What the task requires: Exactly one number should make up the answer: how many lines of the listing contain the string "Monthly".

Supplied data:

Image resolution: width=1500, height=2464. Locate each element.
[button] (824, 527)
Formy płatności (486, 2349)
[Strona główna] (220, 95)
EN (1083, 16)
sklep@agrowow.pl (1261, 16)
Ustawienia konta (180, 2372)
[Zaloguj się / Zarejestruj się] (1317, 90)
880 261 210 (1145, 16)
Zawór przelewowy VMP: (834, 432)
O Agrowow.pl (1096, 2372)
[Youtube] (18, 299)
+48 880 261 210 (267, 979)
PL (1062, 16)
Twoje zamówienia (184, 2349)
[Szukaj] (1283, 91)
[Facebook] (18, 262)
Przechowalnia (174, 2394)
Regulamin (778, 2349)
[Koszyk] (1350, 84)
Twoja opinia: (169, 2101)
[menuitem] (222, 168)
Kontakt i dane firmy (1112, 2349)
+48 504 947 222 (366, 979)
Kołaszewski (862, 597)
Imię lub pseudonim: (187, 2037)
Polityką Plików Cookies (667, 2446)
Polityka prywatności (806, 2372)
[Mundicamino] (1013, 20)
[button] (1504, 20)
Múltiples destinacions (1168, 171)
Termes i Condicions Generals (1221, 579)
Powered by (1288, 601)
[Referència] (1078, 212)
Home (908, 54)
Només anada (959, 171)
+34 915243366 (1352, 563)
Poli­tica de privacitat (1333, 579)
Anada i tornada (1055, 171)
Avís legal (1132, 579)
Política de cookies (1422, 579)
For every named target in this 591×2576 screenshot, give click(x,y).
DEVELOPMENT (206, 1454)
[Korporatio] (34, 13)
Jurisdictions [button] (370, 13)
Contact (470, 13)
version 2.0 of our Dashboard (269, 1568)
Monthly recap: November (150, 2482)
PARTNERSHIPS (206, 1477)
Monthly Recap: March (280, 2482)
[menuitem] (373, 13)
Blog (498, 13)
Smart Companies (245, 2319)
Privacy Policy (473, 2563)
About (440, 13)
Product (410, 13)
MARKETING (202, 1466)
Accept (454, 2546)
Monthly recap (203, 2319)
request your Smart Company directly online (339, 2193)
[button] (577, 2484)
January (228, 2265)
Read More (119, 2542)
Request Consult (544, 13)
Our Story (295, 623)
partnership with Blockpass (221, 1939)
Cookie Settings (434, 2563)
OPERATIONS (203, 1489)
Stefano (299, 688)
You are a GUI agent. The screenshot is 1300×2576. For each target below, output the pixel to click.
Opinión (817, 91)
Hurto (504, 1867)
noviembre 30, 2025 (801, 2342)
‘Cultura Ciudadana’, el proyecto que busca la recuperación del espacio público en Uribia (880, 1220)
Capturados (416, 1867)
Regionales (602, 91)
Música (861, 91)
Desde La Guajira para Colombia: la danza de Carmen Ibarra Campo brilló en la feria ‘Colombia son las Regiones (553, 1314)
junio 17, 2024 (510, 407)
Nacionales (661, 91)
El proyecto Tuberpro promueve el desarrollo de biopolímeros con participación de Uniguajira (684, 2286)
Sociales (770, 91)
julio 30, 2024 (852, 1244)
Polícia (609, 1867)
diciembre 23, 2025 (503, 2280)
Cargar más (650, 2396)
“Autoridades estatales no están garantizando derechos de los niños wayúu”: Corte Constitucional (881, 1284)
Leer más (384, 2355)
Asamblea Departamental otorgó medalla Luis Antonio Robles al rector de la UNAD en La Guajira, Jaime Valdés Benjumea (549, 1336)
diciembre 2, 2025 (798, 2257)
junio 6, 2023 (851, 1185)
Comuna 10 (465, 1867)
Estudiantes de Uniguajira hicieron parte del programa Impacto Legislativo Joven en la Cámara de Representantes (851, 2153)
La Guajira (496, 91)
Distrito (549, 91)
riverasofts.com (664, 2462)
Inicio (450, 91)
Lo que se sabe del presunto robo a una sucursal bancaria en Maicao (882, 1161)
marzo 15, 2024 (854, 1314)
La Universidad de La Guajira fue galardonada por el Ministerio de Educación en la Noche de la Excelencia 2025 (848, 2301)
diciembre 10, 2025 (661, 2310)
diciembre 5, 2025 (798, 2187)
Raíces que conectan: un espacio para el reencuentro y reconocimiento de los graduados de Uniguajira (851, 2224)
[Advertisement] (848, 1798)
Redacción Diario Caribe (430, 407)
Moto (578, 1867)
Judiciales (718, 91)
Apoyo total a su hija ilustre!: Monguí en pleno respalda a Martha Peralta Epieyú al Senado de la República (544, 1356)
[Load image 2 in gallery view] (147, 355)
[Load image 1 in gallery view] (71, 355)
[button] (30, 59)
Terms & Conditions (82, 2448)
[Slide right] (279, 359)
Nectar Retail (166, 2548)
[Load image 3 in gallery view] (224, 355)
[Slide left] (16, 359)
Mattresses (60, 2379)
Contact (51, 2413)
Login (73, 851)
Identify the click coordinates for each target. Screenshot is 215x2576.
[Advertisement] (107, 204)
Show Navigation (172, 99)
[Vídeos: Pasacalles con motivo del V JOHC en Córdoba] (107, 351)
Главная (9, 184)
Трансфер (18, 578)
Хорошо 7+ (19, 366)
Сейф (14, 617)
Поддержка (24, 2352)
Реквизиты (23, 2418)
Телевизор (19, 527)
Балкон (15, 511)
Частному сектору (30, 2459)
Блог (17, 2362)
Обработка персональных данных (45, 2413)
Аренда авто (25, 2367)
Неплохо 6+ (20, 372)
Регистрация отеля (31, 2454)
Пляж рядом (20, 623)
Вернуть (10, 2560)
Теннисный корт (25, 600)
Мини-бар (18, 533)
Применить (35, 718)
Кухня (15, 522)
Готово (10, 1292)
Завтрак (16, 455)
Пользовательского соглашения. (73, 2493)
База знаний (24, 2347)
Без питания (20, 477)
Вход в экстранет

Answer section: 3